La vie plutôt que la mort
Il y a cinq ans, des chercheurs du Programme d’archéologie urbaine (PAU), de l’Institut national d’anthropologie et d’histoire (INAH), ont localisé les vestiges de l’extrême nord-est du Huei Tzompantli de México-Tenochtitlan, la grande plate-forme à palissade consacrée à Huitzilopochtli, le dieu tutélaire. En décembre 2020, à la suite du suivi que l’Institut fournit aux travaux de rénovation du bâtiment historique de la rue República de Guatemala, les archéologues ont localisé l’extrémité est et la façade extérieure de cette tour ou mur circulaire de crânes humains, haut de 4,7 mètres. « À chaque étape, le Templo Mayor continue de nous surprendre et le Huei Tzompantli est, sans aucun doute, l’une des découvertes archéologiques les plus impressionnantes de ces dernières années dans notre pays, car c’est un témoignage important de la puissance et de la grandeur auxquelles le Mexique-Tenochtitlan a atteint », a déclaré la secrétaire à la Culture du Mexique, Alejandra Frausto Guerrero.
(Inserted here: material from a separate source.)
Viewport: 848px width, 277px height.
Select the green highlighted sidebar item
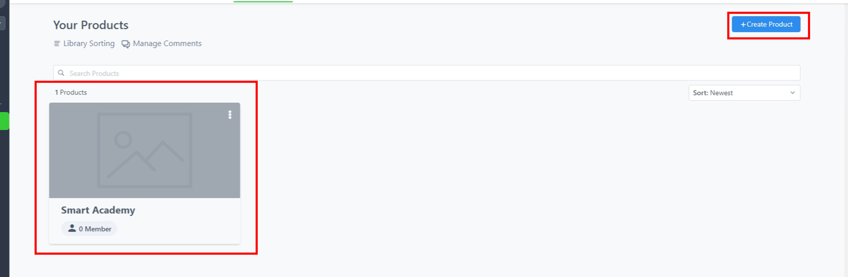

Jusqu’à présent, les chercheurs de PAU sont descendus à une profondeur de 3,5 mètres sous le niveau actuel de la rue República de Guatemala, parvenant à identifier trois étapes de construction de la plate-forme Mexica, qui remontent, au moins, à l’époque du tlatoani Ahuízotl, qui dirigea Tenochtitlan entre 1486 et 1502.
La tour des crânes est pour nous une vision incompréhensible de notre système de croyances, mais les Aztèques faisaient du Huei Tzompantli un monument de vie plutôt que de mort, puisqu’il s’agissait par les sacrifices de maintenir l’existence de leur monde connu.